The BJP was so certain of achieving its Mission 25 that it upgraded its target to Mission 30. Now with 12 seats in its kitty and speculation that the Trinamool Congress is gearing up to whisk away a faction of the state BJP, simmering tension between Ghosh and Adhikari are becoming a public spectacle.

It is against this background that the Bengal BJP’s core group will meet for the first time post-results on Saturday and the two sides will face each other in a room. A total of 24 members are expected to be present, including Sukanta Majumdar, state BJP president who is now also a Union Minister. But all eyes will be on two individuals when the meeting kicks off at 6 pm.

DILIP GHOSH: STAR IN REBELLION

Purely by numbers, Dilip Ghosh has been the most successful Bengal BJP president, delivering 18 seats for the party in 2019 elections — the highest to date. So when his seat was unceremoniously changed in the middle of the campaigning season from Medinipur to far away Bardhaman-Durgapur, it surprised not just him but many even in the rival TMC.

In 2019, the BJP had barely won the seat by a slim margin of 3,000-odd votes. “It is no secret that I have been removed from Medinipur under a conspiracy,” Ghosh said.

Air-dropped into a new terrain with unfamiliar cadres and new demography, Ghosh lost the seat by more than 1.37 lakh votes to TMC’s Kirti Azad. Adding insult to injury, his previous seat Medinipur has also been snatched by the TMC.

After the results, Ghosh infamously said: “I did not lose. The BJP has lost. To make me lose, they also had to lose the Medinipur Lok Sabha seat.”

While Ghosh did not elaborate on who scripted the “conspiracy” or who had to “lose”, contextual reasoning leads to Suvendu Adhikari.

SUVENDU ADHIKARI: THE FAVOURITE PUNCHING BAG

Suvendu Adhikari, who switched to the BJP in December 2020 at an Amit Shah rally, has only become more powerful with each passing year. He is seen to be the “eyes and ears” of the BJP’s central leadership when it comes to West Bengal affairs, regardless of many senior BJP leaders’ hostility towards him.

After the 2021 West Bengal Assembly election results, when the BJP fared well with 77 seats but a far cry from ‘200 paar’, Adhikari became the face of the opposition with the LoP position in the Assembly. His critics say he also had the final say on ticket distribution before the party’s CEC (Central Election Committee) took the decision.

Now, not just Ghosh but even Saumitra Khan, one of BJP’s 12 MPs, has been firing salvos at Adhikari without naming him. Khan has made a strong allegation that “some may have entered into connivance with the TMC”. During his stint in the TMC, Adhikari was a close aide of Chief Minister Mamata Banerjee and kept the Nandigram agitation pot boiling for her. BJP’s Bankura MLA Niladri Shekhar Dana also raised questions over “leadership” in the state.

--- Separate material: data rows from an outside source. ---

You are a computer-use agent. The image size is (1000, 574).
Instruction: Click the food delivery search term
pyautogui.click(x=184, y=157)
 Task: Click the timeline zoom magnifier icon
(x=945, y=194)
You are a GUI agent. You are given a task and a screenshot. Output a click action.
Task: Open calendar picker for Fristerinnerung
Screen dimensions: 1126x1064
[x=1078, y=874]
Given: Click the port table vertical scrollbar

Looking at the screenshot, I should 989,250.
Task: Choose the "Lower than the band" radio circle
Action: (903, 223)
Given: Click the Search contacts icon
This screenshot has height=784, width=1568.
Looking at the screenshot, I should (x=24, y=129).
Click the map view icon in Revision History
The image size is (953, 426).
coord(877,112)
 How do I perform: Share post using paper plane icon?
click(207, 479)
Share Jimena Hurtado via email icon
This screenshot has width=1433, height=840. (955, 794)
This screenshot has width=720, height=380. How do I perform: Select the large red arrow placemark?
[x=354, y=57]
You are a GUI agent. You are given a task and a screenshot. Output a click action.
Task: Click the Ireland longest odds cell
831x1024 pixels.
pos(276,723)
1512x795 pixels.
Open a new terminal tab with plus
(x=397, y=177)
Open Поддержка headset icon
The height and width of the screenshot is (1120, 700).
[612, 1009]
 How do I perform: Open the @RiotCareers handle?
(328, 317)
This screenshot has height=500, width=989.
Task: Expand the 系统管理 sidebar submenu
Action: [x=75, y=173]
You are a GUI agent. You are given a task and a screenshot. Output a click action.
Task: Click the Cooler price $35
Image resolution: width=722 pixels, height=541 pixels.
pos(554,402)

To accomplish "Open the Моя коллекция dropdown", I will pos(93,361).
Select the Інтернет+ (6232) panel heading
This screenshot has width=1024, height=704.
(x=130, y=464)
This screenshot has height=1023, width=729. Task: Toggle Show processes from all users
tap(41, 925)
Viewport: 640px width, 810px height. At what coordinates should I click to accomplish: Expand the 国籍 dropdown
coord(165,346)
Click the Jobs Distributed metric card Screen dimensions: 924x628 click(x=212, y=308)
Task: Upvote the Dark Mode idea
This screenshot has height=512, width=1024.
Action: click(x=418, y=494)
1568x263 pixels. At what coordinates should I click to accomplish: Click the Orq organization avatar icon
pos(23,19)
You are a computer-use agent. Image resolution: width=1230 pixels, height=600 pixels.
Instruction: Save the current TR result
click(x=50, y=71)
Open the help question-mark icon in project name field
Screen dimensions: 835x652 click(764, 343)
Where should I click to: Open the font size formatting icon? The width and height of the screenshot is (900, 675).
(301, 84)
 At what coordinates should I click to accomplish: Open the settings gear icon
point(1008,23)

Facing flak, Adhikari defended himself saying: “When things go right and results are in our favour, they take credit. But when electoral performance is not up to the mark, they blame me.”

WHY TIMING IS CRUCIAL?

With Sukanta Majumdar, a well-mannered professor who was keeping the seat warm so far, being brought to Delhi, the question of the next BJP president arises. While it is too early to speculate with BJP’s central leadership awaiting similar rejig, supporters of both Ghosh and Adhikari want them to throw their hats in the ring.

Dilip Ghosh posted a cryptic tweet on X that simply read: “Old is Gold”. Adhikari, too, would prefer a shot at the top post, accumulating more power. Saturday’s meeting comes at such a juncture when the ‘old’ guard and the ‘new’ guard will face each other in a room at the BJP office in Kolkata.

Adhikari, too, has been making comments that are reason enough for the central leadership to be worried. He said that regardless of what Mamata Banerjee has done, the people of the state have accepted her. Adhikari added that this is precisely why she is getting 45% vote share, a comment that can be construed as pro-Mamata.

Adhikari isn’t factually wrong. According to Election Commission data, TMC received 45.76% of votes in West Bengal, while the BJP managed 38.73%. This gap of 7% ensured the TMC won 17 more Lok Sabha seats in the state.

But the fact that he is quoting this fact itself adds a dimension to the intra-BJP squabble in the state.